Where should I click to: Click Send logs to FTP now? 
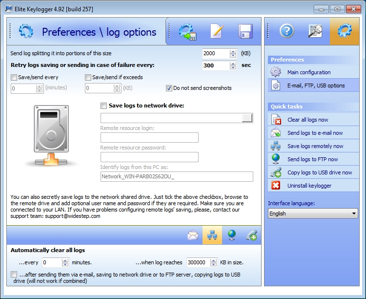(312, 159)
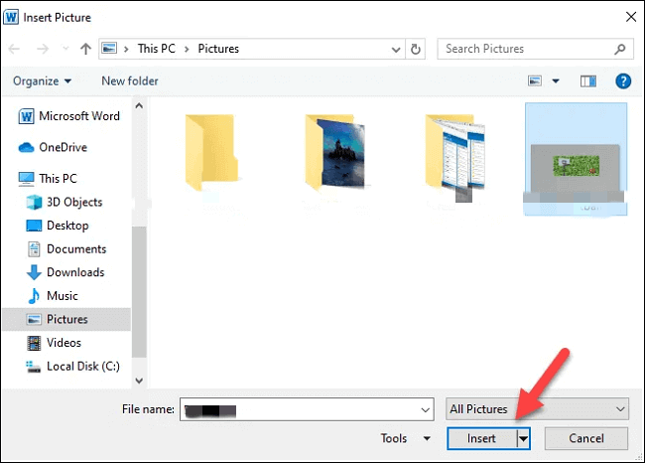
● ● ● ● ●
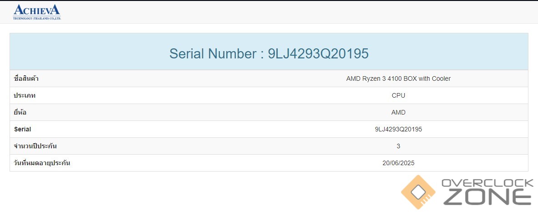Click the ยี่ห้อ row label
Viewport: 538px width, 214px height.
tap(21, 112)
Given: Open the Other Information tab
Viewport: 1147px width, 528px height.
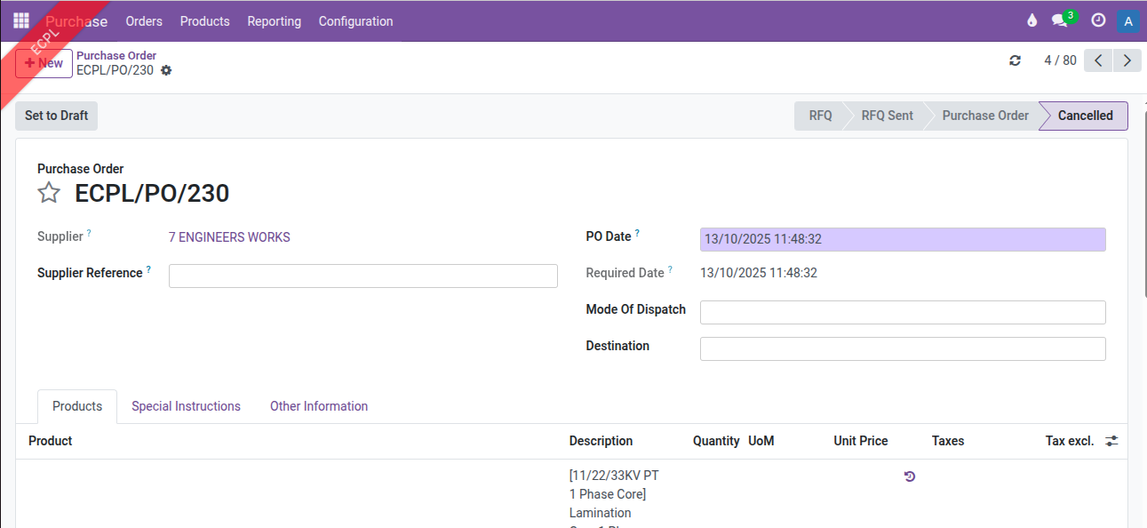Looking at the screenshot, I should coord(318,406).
● ● ● ● ●
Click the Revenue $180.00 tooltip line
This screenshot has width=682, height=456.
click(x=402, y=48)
● ● ● ● ●
• **DO THIS**
Rewrite the records between the line holding "Click the ยี่ห้อ row label" and the line holding "Looking at the", inclusive, changing "Other Information" to "Additional Information" and leaving everything else unchanged. Omit the pictures.

• **ANSWER TO THIS PROBLEM**
Click the ยี่ห้อ row label
Viewport: 538px width, 214px height.
tap(21, 112)
Given: Open the Additional Information tab
Viewport: 1147px width, 528px height.
Looking at the screenshot, I should coord(318,406).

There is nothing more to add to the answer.